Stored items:

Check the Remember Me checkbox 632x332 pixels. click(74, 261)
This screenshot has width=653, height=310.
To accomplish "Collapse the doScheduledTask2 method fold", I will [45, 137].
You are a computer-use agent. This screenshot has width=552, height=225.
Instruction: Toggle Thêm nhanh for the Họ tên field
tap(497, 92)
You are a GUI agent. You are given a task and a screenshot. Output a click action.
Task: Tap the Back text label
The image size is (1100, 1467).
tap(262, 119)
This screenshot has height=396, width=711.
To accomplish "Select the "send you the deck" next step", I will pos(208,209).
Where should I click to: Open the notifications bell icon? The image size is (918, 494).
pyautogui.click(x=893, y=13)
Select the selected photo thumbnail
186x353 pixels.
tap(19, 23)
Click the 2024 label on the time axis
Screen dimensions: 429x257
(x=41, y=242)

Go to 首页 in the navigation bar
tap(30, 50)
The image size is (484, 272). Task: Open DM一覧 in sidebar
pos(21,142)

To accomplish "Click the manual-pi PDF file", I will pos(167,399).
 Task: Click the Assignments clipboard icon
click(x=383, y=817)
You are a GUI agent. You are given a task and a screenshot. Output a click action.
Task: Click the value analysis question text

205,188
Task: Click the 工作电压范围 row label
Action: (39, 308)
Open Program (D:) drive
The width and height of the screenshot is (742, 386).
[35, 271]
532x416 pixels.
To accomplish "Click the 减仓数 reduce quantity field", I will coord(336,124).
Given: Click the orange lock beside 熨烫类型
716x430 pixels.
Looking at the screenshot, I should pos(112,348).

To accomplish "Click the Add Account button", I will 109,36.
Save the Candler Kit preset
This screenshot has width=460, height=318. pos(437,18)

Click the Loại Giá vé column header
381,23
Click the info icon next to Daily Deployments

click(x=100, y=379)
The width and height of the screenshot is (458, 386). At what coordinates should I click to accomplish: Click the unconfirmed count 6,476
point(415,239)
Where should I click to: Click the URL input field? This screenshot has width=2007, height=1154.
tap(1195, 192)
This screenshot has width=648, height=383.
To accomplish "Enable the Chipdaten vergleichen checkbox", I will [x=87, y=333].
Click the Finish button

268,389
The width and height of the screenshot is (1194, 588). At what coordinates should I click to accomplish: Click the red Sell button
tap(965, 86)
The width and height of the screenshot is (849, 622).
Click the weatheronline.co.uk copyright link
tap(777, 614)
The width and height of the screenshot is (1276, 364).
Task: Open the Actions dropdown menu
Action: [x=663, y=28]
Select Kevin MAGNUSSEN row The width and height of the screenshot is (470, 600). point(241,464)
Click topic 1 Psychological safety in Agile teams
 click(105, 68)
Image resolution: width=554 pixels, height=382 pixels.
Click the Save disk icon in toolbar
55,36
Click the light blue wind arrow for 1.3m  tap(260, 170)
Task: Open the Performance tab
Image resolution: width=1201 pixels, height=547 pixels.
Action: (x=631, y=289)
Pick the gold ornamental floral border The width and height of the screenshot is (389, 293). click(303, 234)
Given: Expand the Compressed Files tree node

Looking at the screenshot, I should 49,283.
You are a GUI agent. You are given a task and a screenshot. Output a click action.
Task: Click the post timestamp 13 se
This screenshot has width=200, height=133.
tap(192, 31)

WHAT THE TASK REQUIRES: What you return must match the records exactly, line for line.

ANSWER FOR THIS EXERCISE:
Check the Remember Me checkbox 632x332 pixels. click(74, 261)
This screenshot has width=653, height=310.
To accomplish "Collapse the doScheduledTask2 method fold", I will [45, 137].
You are a computer-use agent. This screenshot has width=552, height=225.
Instruction: Toggle Thêm nhanh for the Họ tên field
tap(497, 92)
You are a GUI agent. You are given a task and a screenshot. Output a click action.
Task: Tap the Back text label
The image size is (1100, 1467).
tap(262, 119)
This screenshot has height=396, width=711.
To accomplish "Select the "send you the deck" next step", I will pos(208,209).
Where should I click to: Open the notifications bell icon? The image size is (918, 494).
pyautogui.click(x=893, y=13)
Select the selected photo thumbnail
186x353 pixels.
tap(19, 23)
Click the 2024 label on the time axis
Screen dimensions: 429x257
(x=41, y=242)

Go to 首页 in the navigation bar
tap(30, 50)
The image size is (484, 272). Task: Open DM一覧 in sidebar
pos(21,142)

To accomplish "Click the manual-pi PDF file", I will pos(167,399).
 Task: Click the Assignments clipboard icon
click(x=383, y=817)
You are a GUI agent. You are given a task and a screenshot. Output a click action.
Task: Click the value analysis question text

205,188
Task: Click the 工作电压范围 row label
Action: (39, 308)
Open Program (D:) drive
The width and height of the screenshot is (742, 386).
[35, 271]
532x416 pixels.
To accomplish "Click the 减仓数 reduce quantity field", I will coord(336,124).
Given: Click the orange lock beside 熨烫类型
716x430 pixels.
Looking at the screenshot, I should pos(112,348).

To accomplish "Click the Add Account button", I will 109,36.
Save the Candler Kit preset
This screenshot has width=460, height=318. pos(437,18)

Click the Loại Giá vé column header
381,23
Click the info icon next to Daily Deployments

click(x=100, y=379)
The width and height of the screenshot is (458, 386). At what coordinates should I click to accomplish: Click the unconfirmed count 6,476
point(415,239)
Where should I click to: Click the URL input field? This screenshot has width=2007, height=1154.
tap(1195, 192)
This screenshot has width=648, height=383.
To accomplish "Enable the Chipdaten vergleichen checkbox", I will [x=87, y=333].
Click the Finish button

268,389
The width and height of the screenshot is (1194, 588). At what coordinates should I click to accomplish: Click the red Sell button
tap(965, 86)
The width and height of the screenshot is (849, 622).
Click the weatheronline.co.uk copyright link
tap(777, 614)
The width and height of the screenshot is (1276, 364).
Task: Open the Actions dropdown menu
Action: [x=663, y=28]
Select Kevin MAGNUSSEN row The width and height of the screenshot is (470, 600). point(241,464)
Click topic 1 Psychological safety in Agile teams
 click(105, 68)
Image resolution: width=554 pixels, height=382 pixels.
Click the Save disk icon in toolbar
55,36
Click the light blue wind arrow for 1.3m  tap(260, 170)
Task: Open the Performance tab
Image resolution: width=1201 pixels, height=547 pixels.
Action: (x=631, y=289)
Pick the gold ornamental floral border The width and height of the screenshot is (389, 293). click(303, 234)
Given: Expand the Compressed Files tree node

Looking at the screenshot, I should 49,283.
You are a GUI agent. You are given a task and a screenshot. Output a click action.
Task: Click the post timestamp 13 se
This screenshot has width=200, height=133.
tap(192, 31)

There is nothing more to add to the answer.